AMD's Opteron 6200 server processor has 16 processor cores, made from two 8-core silicon dies in a single package. AMD

A big number doesn't always win over the market, but it can help. And the number AMD is pinning its hopes on today is 16.

That's the notable number of cores in each of its Opteron 6200 "Interlagos" processors using the new "Bulldozer" architecture. Using an approach that helped Intel reclaim the initiative that the original Opteron stole years ago, the Opteron 6200 actually packages two silicon chips in a single housing and fit into the same socket as the earlier-generation Opteron 6100 models that reached up to 12 cores.

The chips are available now and will ship in higher-end servers from Dell, Cray, Hewlett-Packard, and more. With four Opterons, as in the Dell PowerEdge R815 reviewed by CNET sister site ZDNet UK, that means software can run 64 simultaneous threads of instructions in parallel.

All chipmakers in the industry are headed down the multicore path, an alternate route to computing power that rose to prominence after crippling waste heat and power consumption shut off the earlier avenue of turning up the clock speed. Multicore chips can be difficult to keep occupied when it comes to consumer software, but the overall approach is well suited to graphics and servers, where many tasks run in parallel.

Intel, which dominates the server market with its x86 processor family, has taken a different approach to multicore chips called hyperthreading. With it, a processor core with a bit of spare time on its hands can run a secondary thread for a boost that's often significant but that doesn't go as far as a full extra core. Intel's E7 line of Xeon processors currently has as many as 10 cores each.

Power management is still a major challenge for chipmakers. The Opteron 6200 can automatically boost the clock speed of busy cores when others are idle, though, through a technology called Turbo Core. Another mechanism called TDP Power Cap lets administrators set maximum power consumption.

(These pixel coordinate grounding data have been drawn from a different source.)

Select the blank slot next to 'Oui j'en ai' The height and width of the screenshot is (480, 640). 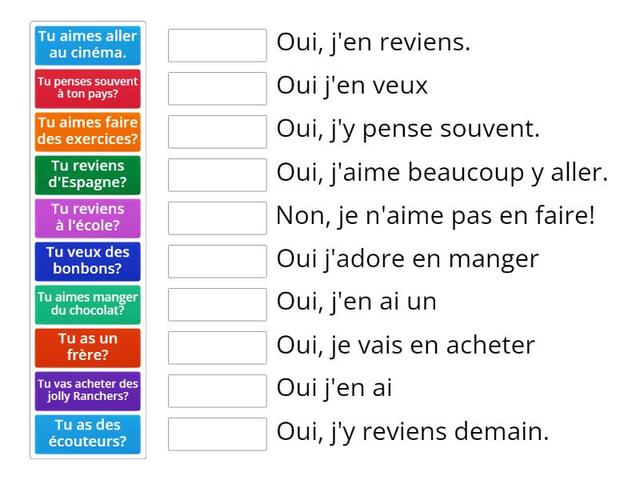point(217,390)
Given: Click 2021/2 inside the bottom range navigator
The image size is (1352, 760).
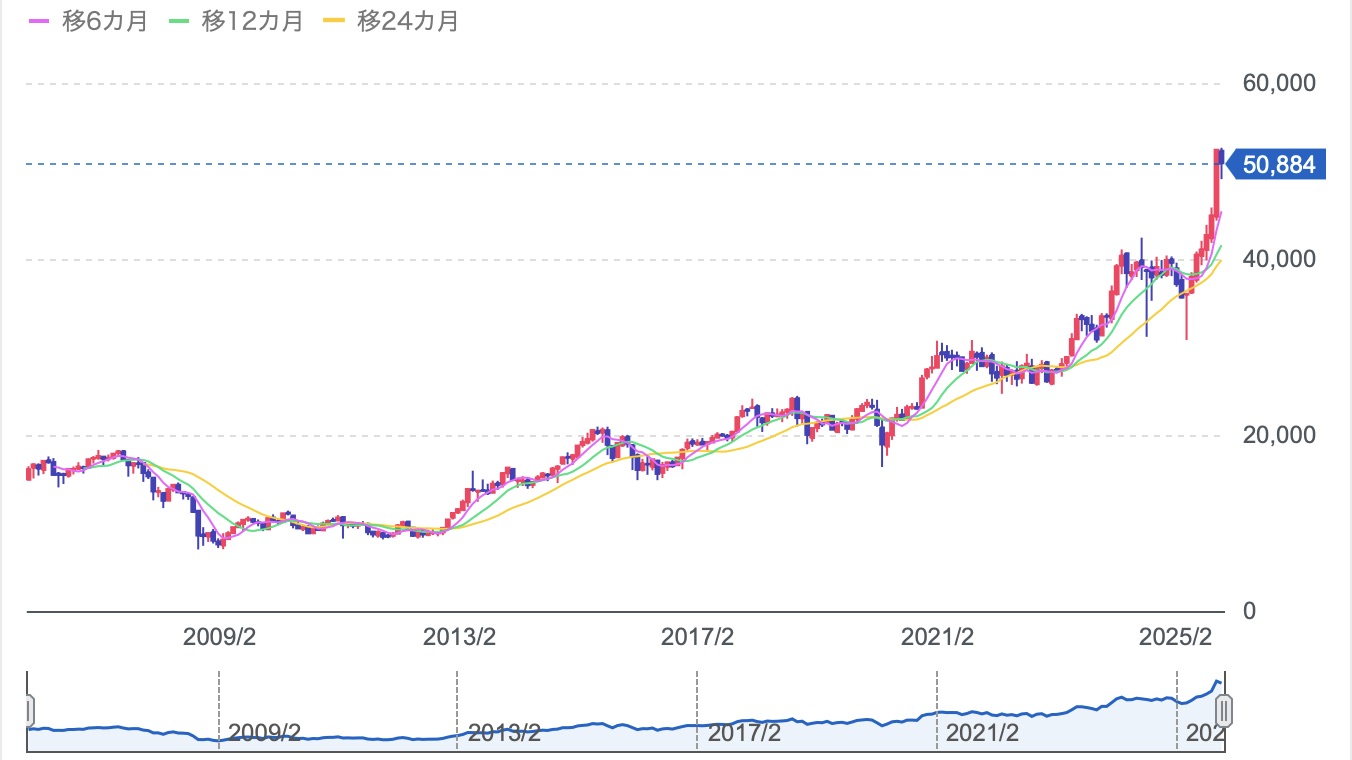Looking at the screenshot, I should click(x=982, y=732).
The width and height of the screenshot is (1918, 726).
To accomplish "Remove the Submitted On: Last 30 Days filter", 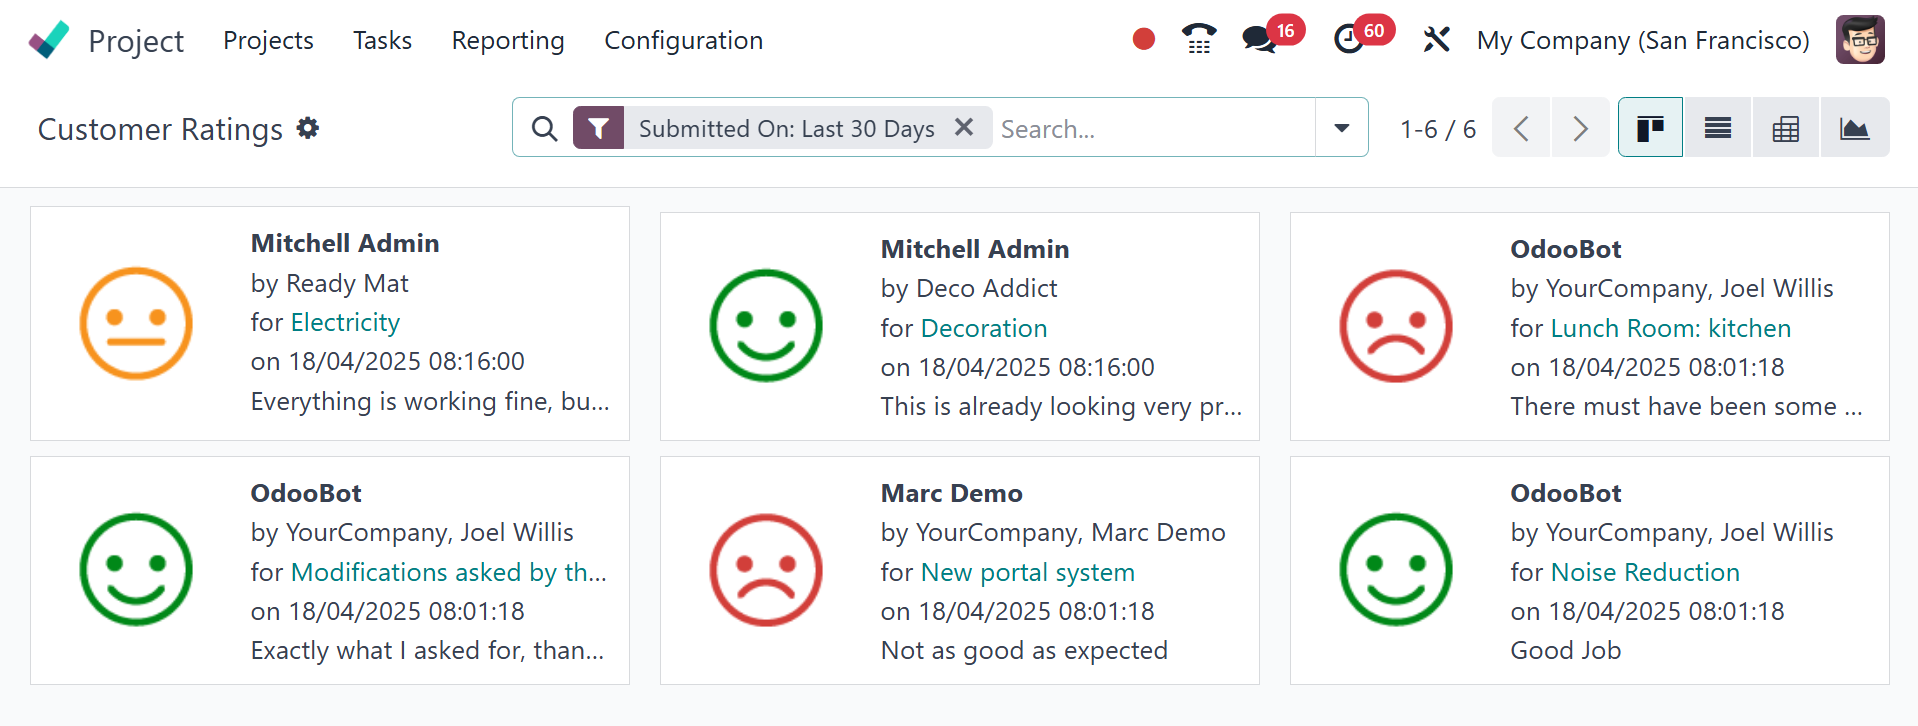I will 964,127.
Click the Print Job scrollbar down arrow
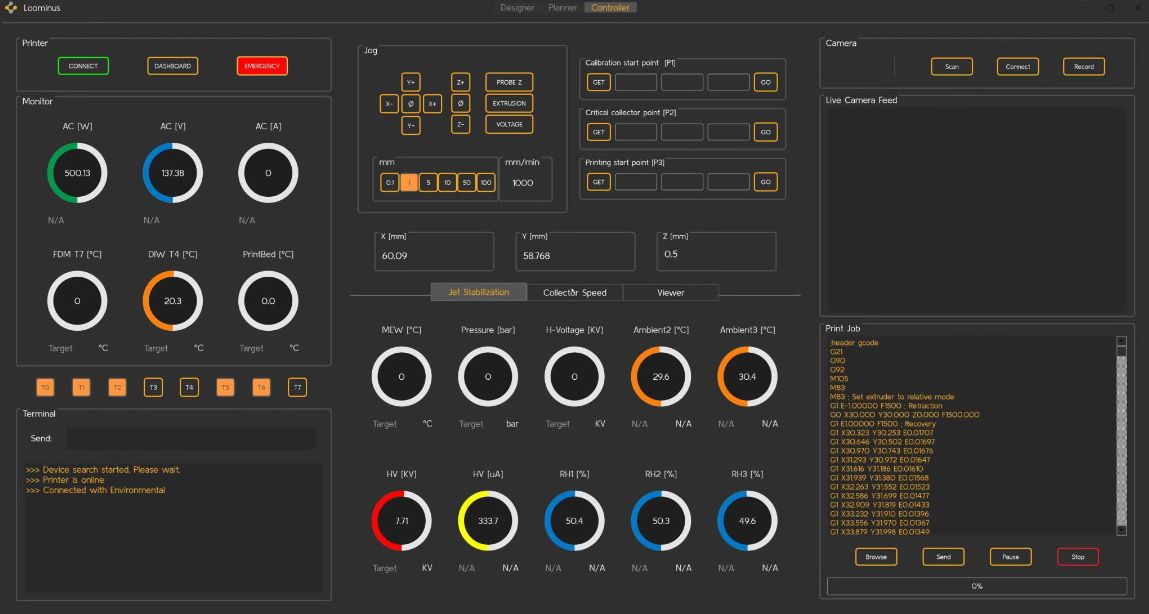1149x614 pixels. (1121, 530)
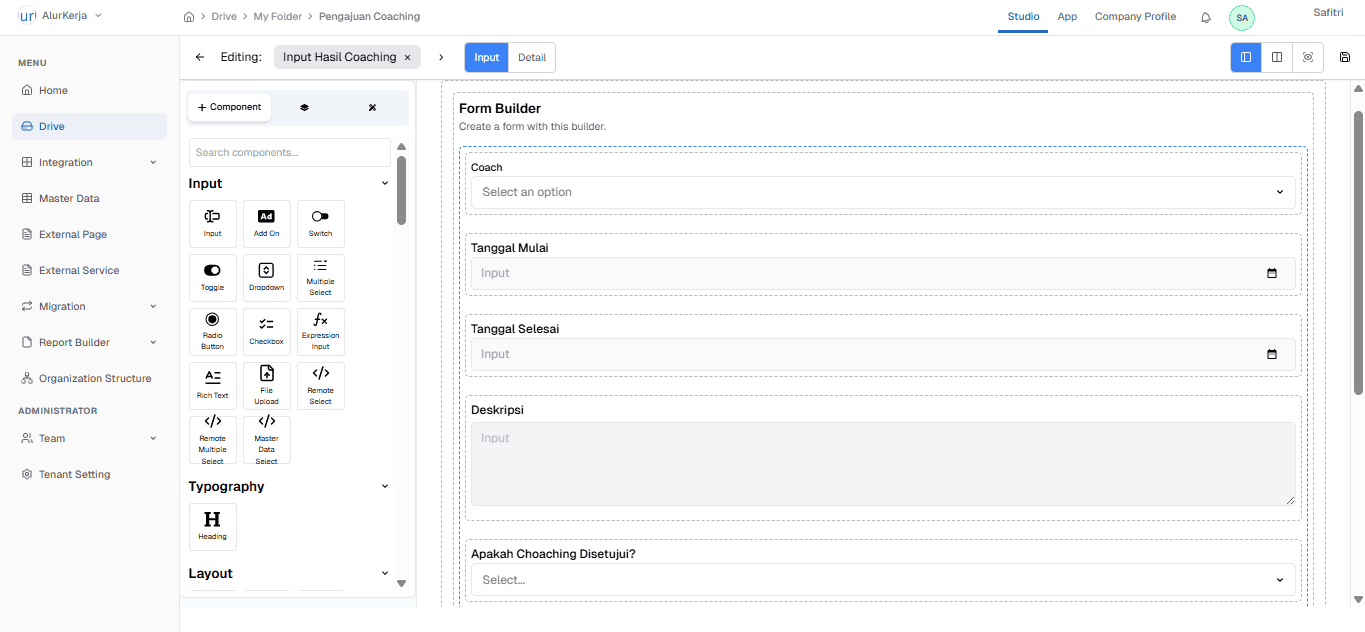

Those who want tasks to run faster but who are willing to get by with fewer cores will have different options. The top-end 16-core 6282 SE runs at 2.6GHz and consumes a maximum of 140 watts. The 6276 lowers the clock speed to 2.3GHz and takes the power down to 115W. Dropping cores to 12 gets 2.6GHz and 115W; going down to 8 cores lets the chip run at 3GHz at 115W; and the farthest extreme, the quad-core Opteron 6204 hits 3.3GHz at 115W.

Except for the last model, the clock speed bumps up significantly with the Turbo Core approach. The 6282 SE, for example, can reach 3.3GHz.

Among the notable customers of the new processor is Cray, which is building a mammoth supercomputer with the AMD 16-core processors.

The Interlagos chips are accompanied by the "Valencia" models for servers with a pair of processor sockets. AMD also announced today another relative in the family code-named Zurich. These Opteron 3000 models are designed for ultra low-power servers with a single processor socket; AMD will offer models with four and eight cores that are planned for shipment in the first half of 2012.